Stored data:
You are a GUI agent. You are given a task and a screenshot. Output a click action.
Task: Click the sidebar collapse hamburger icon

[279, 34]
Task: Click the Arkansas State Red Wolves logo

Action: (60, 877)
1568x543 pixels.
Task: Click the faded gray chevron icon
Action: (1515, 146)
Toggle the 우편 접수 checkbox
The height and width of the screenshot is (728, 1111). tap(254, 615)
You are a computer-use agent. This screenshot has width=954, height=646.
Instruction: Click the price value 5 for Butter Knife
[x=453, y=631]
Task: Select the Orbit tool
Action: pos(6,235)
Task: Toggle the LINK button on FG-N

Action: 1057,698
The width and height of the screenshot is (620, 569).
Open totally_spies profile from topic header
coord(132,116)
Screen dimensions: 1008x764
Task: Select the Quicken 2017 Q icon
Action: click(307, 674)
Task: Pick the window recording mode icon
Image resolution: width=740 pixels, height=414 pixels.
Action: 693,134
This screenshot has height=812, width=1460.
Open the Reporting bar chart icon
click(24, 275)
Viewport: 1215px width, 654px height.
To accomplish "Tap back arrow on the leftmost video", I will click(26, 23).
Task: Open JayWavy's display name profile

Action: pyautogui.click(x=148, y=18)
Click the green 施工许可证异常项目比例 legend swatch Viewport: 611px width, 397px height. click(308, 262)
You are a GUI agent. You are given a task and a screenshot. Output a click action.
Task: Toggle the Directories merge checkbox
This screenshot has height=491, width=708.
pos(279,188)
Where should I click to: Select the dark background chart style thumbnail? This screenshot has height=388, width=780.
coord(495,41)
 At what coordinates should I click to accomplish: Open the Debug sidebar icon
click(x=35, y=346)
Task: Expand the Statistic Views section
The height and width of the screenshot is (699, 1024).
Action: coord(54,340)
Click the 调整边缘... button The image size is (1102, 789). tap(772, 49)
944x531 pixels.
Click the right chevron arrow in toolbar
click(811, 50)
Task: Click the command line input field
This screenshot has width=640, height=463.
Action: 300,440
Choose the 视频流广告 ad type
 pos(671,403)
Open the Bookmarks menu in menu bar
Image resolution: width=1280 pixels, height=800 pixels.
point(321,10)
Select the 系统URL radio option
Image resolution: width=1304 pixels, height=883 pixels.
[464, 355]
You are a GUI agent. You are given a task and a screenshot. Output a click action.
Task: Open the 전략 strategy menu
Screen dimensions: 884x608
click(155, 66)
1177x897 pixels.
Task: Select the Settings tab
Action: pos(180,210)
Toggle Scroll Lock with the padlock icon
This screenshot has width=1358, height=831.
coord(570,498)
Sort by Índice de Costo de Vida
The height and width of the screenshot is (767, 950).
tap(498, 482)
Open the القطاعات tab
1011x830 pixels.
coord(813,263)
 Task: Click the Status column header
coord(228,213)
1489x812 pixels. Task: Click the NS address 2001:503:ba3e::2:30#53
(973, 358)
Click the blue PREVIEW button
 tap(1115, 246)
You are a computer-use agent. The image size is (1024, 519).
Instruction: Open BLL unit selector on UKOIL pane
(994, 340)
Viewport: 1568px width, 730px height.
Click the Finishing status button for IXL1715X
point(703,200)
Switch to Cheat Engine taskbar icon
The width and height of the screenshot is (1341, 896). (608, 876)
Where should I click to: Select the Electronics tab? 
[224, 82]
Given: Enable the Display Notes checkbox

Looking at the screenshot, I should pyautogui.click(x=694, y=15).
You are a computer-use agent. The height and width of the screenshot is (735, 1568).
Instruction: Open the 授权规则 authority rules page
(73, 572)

** TASK TO COMPLETE **
In the records above, find each line with the word "Viewport" and copy it out.

** EXPECTED ANSWER **
Viewport: 1215px width, 654px height.
Click the green 施工许可证异常项目比例 legend swatch Viewport: 611px width, 397px height. click(308, 262)
Viewport: 1568px width, 730px height.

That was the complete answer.